M. Desmoutières, ici, regarde sa montre et se dresse aussitôt.

— Midi moins le quart ! Je te quitte bien vite, ma chère Marthe. Je vais être en retard, et que dira mon maître-queux dont j’exige tant de ponctualité ! A demain, ma bonne sœur.

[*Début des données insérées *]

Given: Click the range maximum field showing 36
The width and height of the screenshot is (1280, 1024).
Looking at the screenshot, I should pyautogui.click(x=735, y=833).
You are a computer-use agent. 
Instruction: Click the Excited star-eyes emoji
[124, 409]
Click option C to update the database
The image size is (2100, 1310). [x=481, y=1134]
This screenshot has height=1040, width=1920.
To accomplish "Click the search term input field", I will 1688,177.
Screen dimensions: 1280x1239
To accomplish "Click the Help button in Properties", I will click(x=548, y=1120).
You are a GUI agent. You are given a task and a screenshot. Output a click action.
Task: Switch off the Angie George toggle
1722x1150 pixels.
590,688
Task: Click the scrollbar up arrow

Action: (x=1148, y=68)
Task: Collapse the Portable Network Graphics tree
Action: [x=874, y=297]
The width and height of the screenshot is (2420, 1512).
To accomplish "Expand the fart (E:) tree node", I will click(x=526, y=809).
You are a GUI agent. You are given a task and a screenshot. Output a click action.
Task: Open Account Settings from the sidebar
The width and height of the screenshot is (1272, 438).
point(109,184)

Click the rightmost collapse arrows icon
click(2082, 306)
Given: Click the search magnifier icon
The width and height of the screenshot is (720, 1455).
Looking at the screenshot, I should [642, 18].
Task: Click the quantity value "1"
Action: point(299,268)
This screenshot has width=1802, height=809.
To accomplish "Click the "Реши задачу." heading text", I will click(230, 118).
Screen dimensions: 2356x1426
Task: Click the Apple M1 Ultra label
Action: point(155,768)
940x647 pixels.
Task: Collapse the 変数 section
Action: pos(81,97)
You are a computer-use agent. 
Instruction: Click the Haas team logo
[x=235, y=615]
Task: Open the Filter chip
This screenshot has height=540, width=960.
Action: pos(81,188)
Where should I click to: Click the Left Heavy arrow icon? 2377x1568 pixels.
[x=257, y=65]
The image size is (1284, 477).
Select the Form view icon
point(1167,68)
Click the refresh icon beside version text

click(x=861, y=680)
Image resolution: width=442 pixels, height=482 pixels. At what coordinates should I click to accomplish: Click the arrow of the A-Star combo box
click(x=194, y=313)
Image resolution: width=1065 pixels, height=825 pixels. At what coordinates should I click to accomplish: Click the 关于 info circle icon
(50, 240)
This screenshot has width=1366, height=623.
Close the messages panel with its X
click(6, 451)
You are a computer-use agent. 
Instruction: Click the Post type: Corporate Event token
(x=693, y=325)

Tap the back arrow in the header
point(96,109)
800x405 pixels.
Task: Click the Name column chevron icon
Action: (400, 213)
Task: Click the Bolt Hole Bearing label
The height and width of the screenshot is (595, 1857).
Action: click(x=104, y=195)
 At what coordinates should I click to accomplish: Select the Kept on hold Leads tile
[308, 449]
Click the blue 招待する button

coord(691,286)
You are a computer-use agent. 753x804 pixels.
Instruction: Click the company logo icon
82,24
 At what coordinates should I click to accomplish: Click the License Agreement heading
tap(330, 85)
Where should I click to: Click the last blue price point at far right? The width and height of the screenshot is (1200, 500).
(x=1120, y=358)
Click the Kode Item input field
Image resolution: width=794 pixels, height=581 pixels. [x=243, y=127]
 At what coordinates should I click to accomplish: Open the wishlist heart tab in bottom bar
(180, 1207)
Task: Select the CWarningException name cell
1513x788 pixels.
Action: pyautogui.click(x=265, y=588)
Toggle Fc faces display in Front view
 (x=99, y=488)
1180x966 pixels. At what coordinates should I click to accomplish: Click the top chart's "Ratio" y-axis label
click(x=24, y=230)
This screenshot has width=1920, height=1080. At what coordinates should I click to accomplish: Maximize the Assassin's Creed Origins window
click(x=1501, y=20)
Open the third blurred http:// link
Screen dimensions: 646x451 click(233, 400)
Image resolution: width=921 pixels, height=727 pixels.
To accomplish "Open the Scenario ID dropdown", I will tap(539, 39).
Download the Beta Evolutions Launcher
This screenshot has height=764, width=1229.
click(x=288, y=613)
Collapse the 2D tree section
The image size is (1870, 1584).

— Tu dînes avec moi, n’est-ce pas ?

— Avec vous, j’imagine.

Elle a un sourire confus et ravi.

— J’espère que Jean sera là, mais je n’en suis pas sûre du tout. Il est si recherché ! Le monde l’accapare absolument.

— Pas d’excès en cela non plus, Marthe. Il faut qu’il s’habitue à mettre dans sa vie des heures de travail. Que diable ! son père et moi nous lui avons donné l’exemple ! Je pense que tantôt il sera à la Société ?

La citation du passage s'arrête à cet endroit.